Still, Sam thought, what if there was still candy? Somewhere? Somewhere in the FAYZ?
Edilio’s bus began to pull away. Ellen was onboard and Sam figured Edilio would stop off and grab a couple of his soldiers to help with the drafting of workers for the fields.
Sam could imagine the scenes that would be played out house by house. The whining. The complaining. The running away. Followed by a lazy, mostly wasted effort to pick fruit by kids who didn’t want to work in the hot sun for hours.
He thought briefly of E.Z. Of the worms. Albert was taking Orc to the cabbage field this morning, to test Howard’s suggestion that he would be invulnerable. Hopefully, that would work.
For a brief moment he worried that the worms might have spread. But even if they had, surely not to the melon field. It was a mile from the cabbages.
A mile was a long distance to cover if you were a worm.
“Beer me,” Orc bellowed.
Albert handed Howard a red and blue can of beer. A Budweiser. That’s what Albert had the most of, and Orc didn’t seem to have any particular brand loyalty.
Howard popped the tab and extended it out of the driver’s side window, reaching back. Orc snatched it as they drove down the pitted dirt road.

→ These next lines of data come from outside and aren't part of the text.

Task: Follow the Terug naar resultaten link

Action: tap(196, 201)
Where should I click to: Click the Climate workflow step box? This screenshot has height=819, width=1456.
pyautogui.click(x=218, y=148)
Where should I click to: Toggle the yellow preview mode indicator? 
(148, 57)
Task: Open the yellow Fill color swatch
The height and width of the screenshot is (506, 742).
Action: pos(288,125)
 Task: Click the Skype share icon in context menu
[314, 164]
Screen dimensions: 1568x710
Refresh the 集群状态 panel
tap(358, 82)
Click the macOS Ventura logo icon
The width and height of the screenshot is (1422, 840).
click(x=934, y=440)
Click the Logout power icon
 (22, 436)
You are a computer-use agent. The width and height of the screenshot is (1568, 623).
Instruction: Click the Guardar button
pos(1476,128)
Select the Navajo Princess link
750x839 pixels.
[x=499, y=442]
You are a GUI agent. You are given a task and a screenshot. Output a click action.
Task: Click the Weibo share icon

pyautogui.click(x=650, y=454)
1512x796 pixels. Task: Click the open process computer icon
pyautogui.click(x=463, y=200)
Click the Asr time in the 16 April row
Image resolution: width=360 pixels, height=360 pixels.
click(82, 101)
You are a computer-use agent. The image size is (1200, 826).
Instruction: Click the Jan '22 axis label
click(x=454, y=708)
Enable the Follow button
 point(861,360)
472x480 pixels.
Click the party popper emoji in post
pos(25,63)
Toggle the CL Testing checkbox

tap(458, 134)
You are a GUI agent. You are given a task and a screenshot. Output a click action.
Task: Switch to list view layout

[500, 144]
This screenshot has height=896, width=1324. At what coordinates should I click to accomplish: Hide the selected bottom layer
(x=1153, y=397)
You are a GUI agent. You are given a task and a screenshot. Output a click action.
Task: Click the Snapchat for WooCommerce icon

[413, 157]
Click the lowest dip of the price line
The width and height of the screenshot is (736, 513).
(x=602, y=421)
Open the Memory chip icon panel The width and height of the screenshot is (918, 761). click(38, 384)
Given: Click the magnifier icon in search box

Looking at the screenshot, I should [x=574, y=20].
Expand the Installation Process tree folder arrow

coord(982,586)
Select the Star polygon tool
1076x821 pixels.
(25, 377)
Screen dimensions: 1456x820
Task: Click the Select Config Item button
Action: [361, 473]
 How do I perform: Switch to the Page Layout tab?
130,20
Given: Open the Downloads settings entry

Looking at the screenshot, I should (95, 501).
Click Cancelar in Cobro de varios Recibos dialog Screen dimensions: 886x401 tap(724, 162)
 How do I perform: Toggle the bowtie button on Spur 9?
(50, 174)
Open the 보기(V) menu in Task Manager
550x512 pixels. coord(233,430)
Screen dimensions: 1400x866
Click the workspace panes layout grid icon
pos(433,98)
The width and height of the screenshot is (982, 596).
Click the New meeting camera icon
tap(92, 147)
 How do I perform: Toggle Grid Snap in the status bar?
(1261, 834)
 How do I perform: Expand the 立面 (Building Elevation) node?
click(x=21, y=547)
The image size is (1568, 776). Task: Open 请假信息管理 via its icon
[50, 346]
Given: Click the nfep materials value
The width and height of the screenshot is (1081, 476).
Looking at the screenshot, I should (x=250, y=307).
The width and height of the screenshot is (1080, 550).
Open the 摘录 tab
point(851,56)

Orc sat in the bed of the pickup truck. He was too big to fit in anything smaller, too big to fit inside the truck’s cab. Howard was driving. Albert was in the front seat, squeezed in beside a large polystyrene cooler. The cooler had the logo of the University of California, Santa Barbara. It was full of beer.
“You know, we should have hung out more, back in the old days,” Howard said to Albert.
“You didn’t know I existed, back in the old days,” Albert said.
“What? Come on, man. There’s, like, a dozen brothers in the whole school and I didn’t notice one?”
“We’re the same shade, Howard. That doesn’t make us friends,” Albert said coolly.
Howard laughed. “Yeah, you were always a grind. Reading too much. Thinking too much. Not having much fun. Good little family boy, make your momma proud. Now look at you: you’re a big man in the FAYZ.?
?
Albert ignored that. He wasn’t interested in reminiscing. Not with Howard, for sure, not really with anyone. The old world was dead and gone. Albert was all about the future.
As if reading his mind, Howard said, “You’re always planning, aren’t you? You know it’s true. You are all business.”